Nangis

51.1K 5.9K 1K
                                    

Vote, Comment and Happy Reading 💚

****

Apa Jaemin Marah pelipisnya terluka karena Jeno?

Jawabannya tidak. Jaemin hanya.. Takut mungkin? Karena Jujur, Selama menjalin hubungan Dengan Jeno, baru kemarin dia melihat Sisi lain Jeno yang seperti itu.

Cowok manis itu melirik jam di dinding kamarnya. Pukul tiga sore dan dia tau Jeno masih ada di depan rumahnya sejak tadi pagi.

Jaemin tidak ingin bertemu Jeno bukan karena Marah. Tapi karena dia tau, dia sudah membuat Jeno kecewa.

Sejujurnya Jaemin marah pada dirinya sendiri, kenapa dia tidak bisa tegas pada Xiaojun.

Tapi apa Jaemin menyesal karena masih saja bertemu dengan Xiaojun? Jawabannya tidak. Jaemin bukan tipe orang yang menjauhi orang lain hanya karena disuruh. Dia akan melakukannya saat dia ingin. Dan kalau boleh jujur, dia tidak ingin menjauhi Xiaojun.

Bukan, bukan karena Jaemin menyukai Xiaojun. Tapi karena Jaemin sudah menganggap Xiaojun sebagai kakaknya sendiri. Kakak yang dulu selalu melindungin Jaemin saat ia di cemooh hanya karena dirinya menyukai warna Pink di saat cowok-cowok seusianya dulu menyukai warna Hitam.

Dulu Jaemin hanya punya Renjun, Haechan dan Xiaojun sebagai sahabatnya. Waktu Xiaojun menyatakan perasaannya pada Jaemin sesaat sebelum dirinya pindah untuk bersekolah di Shanghai, Jaemin dengan tanpa ragu menolak.

Dan saat itu Xiaojun mengerti. Dia menerima dan minta Jaemin berjanji untuk tidak membenci dirinya karena sudah menyukai Jaemin dan tetap menganggapnya sebagai sahabat juga Kakak.

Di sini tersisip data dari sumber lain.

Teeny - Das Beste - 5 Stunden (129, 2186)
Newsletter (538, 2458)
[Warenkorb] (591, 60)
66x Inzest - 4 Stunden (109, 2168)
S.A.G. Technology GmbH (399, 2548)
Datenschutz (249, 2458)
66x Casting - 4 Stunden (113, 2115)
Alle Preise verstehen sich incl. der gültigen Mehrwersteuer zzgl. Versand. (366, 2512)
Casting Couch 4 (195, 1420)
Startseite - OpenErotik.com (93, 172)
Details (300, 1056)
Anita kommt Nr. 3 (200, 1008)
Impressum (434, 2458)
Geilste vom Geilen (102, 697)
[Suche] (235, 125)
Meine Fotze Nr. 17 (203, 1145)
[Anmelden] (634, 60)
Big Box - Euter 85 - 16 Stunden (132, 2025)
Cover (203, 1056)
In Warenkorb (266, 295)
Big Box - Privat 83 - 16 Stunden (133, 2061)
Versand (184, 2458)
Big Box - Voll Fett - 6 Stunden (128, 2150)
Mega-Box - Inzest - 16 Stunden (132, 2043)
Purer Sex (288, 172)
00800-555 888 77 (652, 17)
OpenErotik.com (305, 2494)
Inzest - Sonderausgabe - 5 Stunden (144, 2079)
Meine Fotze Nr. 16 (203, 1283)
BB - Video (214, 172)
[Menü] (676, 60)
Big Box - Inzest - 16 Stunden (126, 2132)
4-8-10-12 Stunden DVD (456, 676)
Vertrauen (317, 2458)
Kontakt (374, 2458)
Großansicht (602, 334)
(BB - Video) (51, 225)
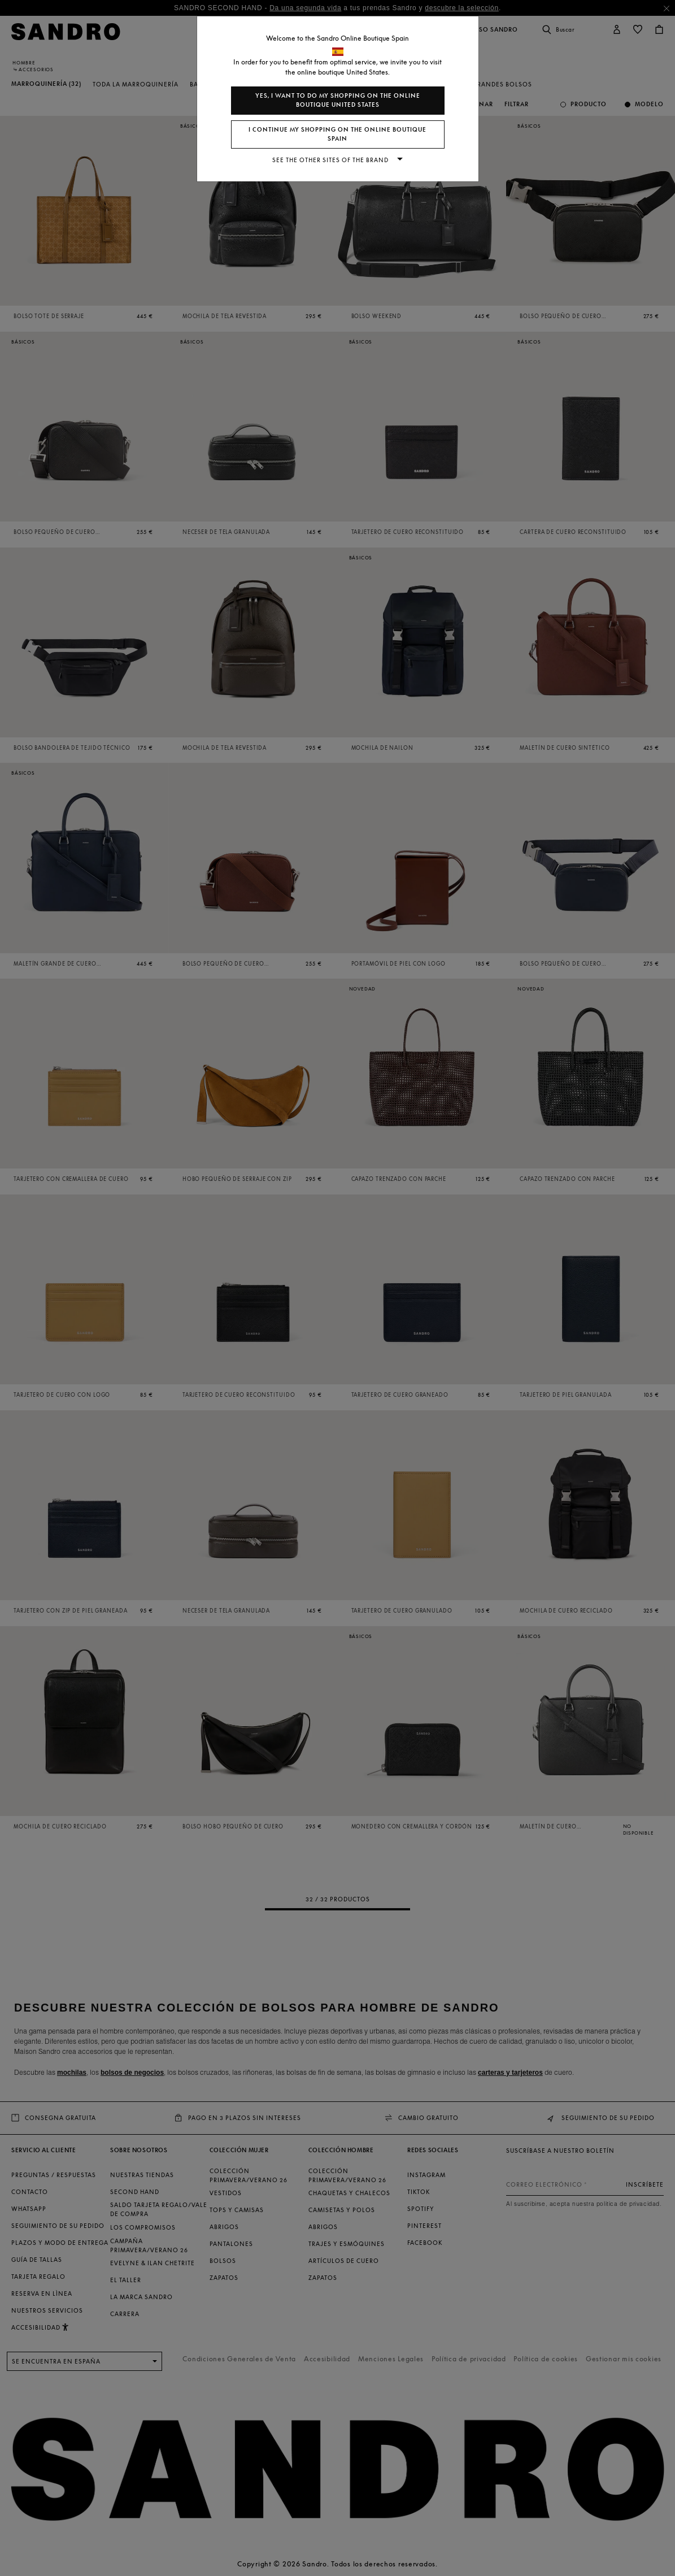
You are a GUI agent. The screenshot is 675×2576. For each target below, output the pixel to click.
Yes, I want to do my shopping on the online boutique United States (337, 100)
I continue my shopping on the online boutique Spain (337, 134)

Jaemin mengiyakan saat itu. Bahkan Sampai sekarang.
Xiaojun sahabatnya, Xiaojun Kakaknya.

Tapi sekarang ada perasaan yang harus ia jaga. Perasaan milik Kesayangannya, Lee Jeno.

Dan Jaemin paham, dia harus memilih.

****

"Dari kapan lo disini?"

Jeno menoleh waktu ia mendengar suara Renjun yang baru saja datang ke rumah Jaemin, ada Haechan juga berjalan di sampingnya. Tangan kanan Cowok itu menenteng Paper Bag berlogo restoran Ayam Goreng Favorit Jaemin.

"Dari pagi." Jeno menjawab waktu dua anak itu ikut mendudukkan diri di Kursi teras Rumah Jaemin.

"Nggak di bukain pintu?" Haechan bertanya.

Jeno mengangguk. "Iya. Dia bilang dia nggak marah. Tapi kenapa nggak mau ketemu sama gue? Gue khawatir sama lukanya."

"Nana emang nggak marah, dia takut. Takut lo yang marah sama Dia."

Satu Alis Jeno terangkat mendengar ucapan Renjun. "Lo tau dari mana?"

"Semalem Waktu gue ngobatin lukanya dia bilang gitu."

Jeno menghela Nafasnya. "Gue emang marah, tapi bukan sama Pacar gue. Gue marah sama si Brengsek Xiaojun yang udah seenaknya nyium Nana!"

"Kak Dejun semalem itu mabuk, Jen."

"Mabuk atau nggak gue tetap nggak bisa terima kelakuannya, Njun! Bener kan Firasat Gue selama ini, kalo itu cowok pasti punya rasa sama Jaemin. Dan lo berdua tau itu kan? Bahkan Nana sekalipun."

Renjun dan Haechan saling melirik satu sama lain. Salah nih kayanya mereka datang kemari. Malah kena semprot Jeno.

"Kalian tau kan?!"

"Iya kita tau." Ini Haechan yang menjawab. Membuat Jeno mendengus sebal.

"Kalian tau dan masih aja ngebiarin Nana ketemu sama Xiaojun! Sahabat apaan lo berdua. Seharusnya lo berdua bisa nasehatin Jaemin buat nggak ketemu si Brengsek itu! Bukannya malah dukung! Nana tuh udah punya Gue!"